Ardour 6.3 Open-Source DAW Released with New Loudness Analysis Feature

Ardour 6.3

Ardour 6.3 open-source digital audio workstation (DAW) has been released as the second maintenance update since the release of the major Ardour 6.0 series with various improvements and some new features.

The biggest change in Ardour 6.3 is a new Loudness Analyzer & Normalizer feature designed to normalize the loudness by analyzing and calculating the Loudness (LUFS) of a session or a range selection and adding a gain-stage to the master-bus.

It also includes a “Conformity Check” for various common distribution targets, including Amazon Music, Apple Music, Deezer, Digital Peak, YouTube, Spotify, SoundCloud, and CD. The Loudness Analyzer & Normalizer feature can be accessed from Preferences > Mixer > Master.

For Linux users, Ardour 6.3 introduces AVX-optimized metering code, while for ARM platforms it brings Neon-optimized metering code. It also enables users to expand and contract the height of the track by double clicking on track header in Editor view, which now only shows the track name for inactive tracks.

There’s also support for SoundTouch for vocal time stretching as a compile-time option, new MIDI binding maps for AKAI MPK249 and Arturia Minilab Mk II control surfaces, crossfade and A/B plugins, a new dark theme theme called Recbox.

Being a maintenance update, Ardoud 6.3 comes with lots of improvements. Among these, there’s a graphical interface for setting the position of foldback busses to pre-fader or post-fader, the former being the default now, the ability to manually resize the name and path columns in editor source list, and faster MIDI file loading.

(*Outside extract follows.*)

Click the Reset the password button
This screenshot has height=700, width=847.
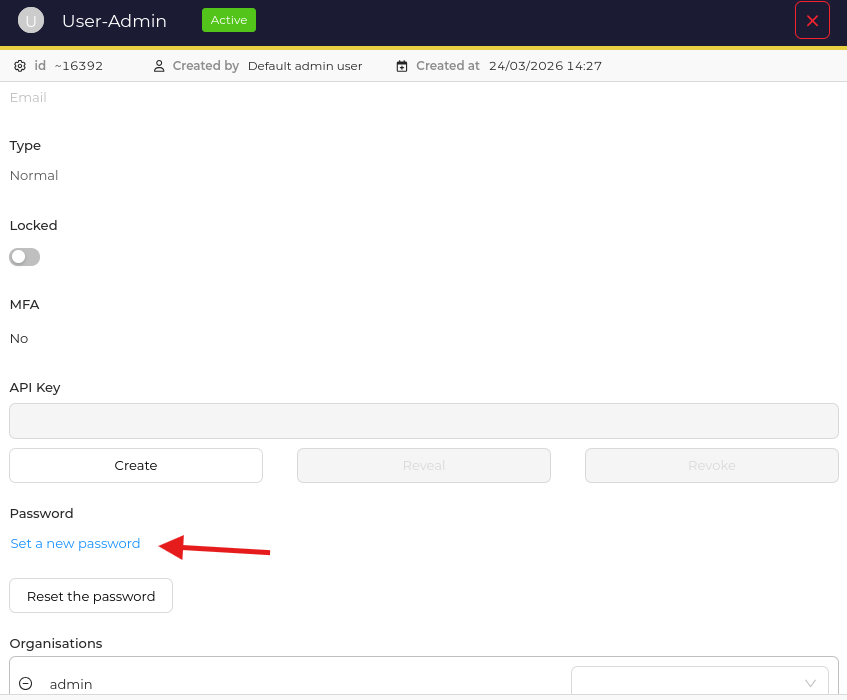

Moreover, the slider controller has been updated to accept dB when controlling gain, non-automatable VST parameters are no longer included in the list of automatable parameters, and Ardoud no longer automatically saves your project when importing a video stream. More details on the changes are available here.

Ardour 6.3 is the second point release in the major Ardour 6.0 series, coming two months after Ardoud 6.2 since there wasn’t an Ardoud 6.1 release. The source tarball is available for download right now from the official website, but I recommend that you update from the stable repos of your favorite GNU/Linux distribution.